Task description –
Which lines in the entries below contain the string "Screenshot"? Show each of them in full.

Information supplied –
=== Section Start ===
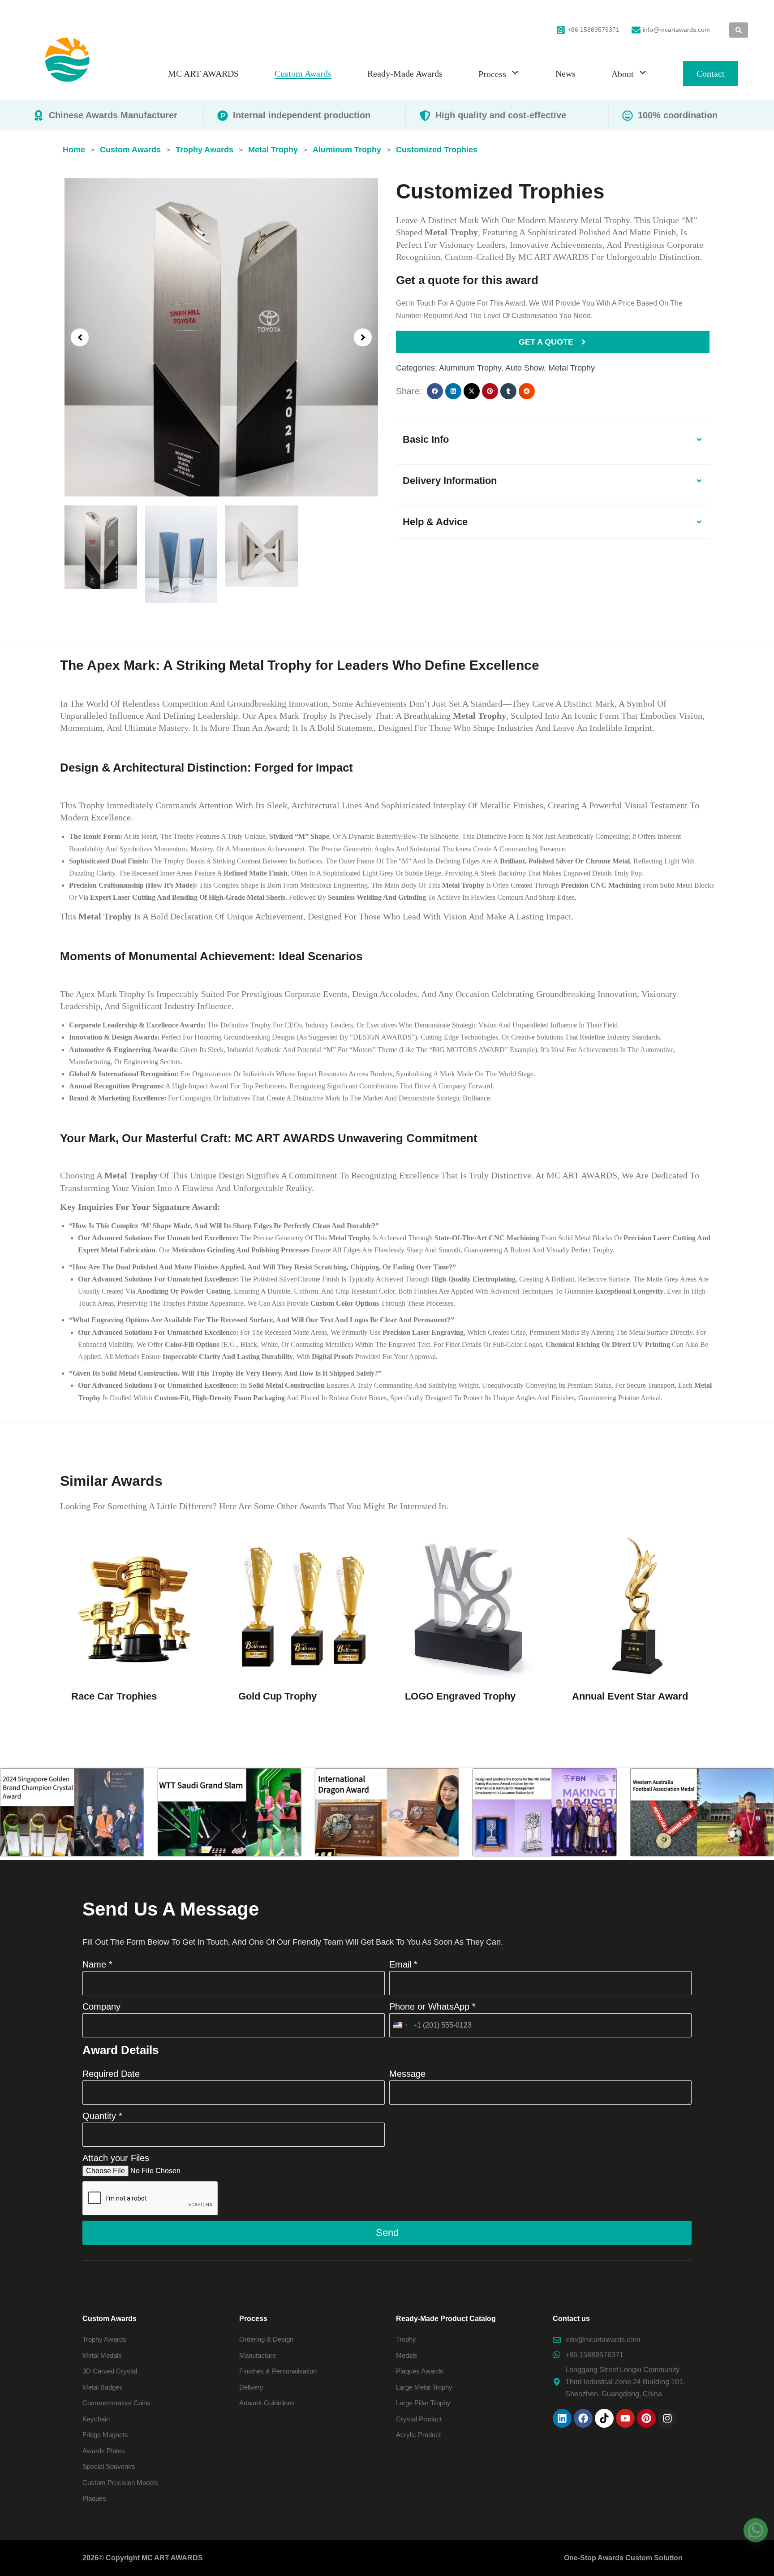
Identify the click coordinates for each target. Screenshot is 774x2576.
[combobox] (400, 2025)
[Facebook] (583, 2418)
=== Section End ===
=== Section Start ===
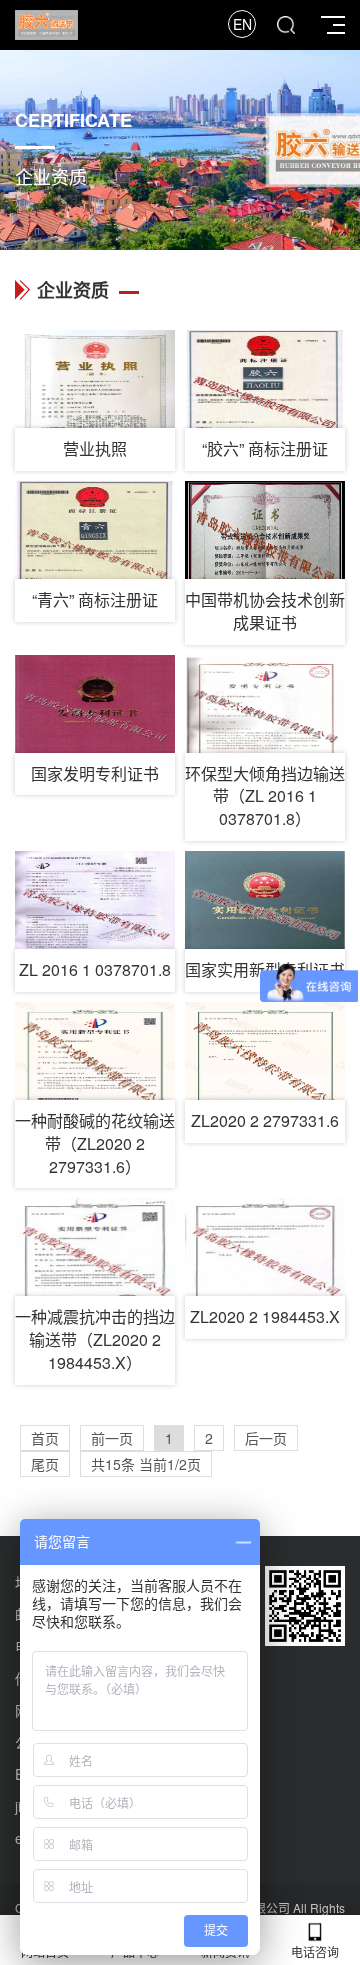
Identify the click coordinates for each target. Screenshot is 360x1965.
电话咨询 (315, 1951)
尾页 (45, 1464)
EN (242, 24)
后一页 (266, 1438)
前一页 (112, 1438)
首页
=== Section End ===
Task result –
Identify the click coordinates for each target. Screenshot is 774x2576.
Identify the click coordinates for each target. Screenshot is 360x1965.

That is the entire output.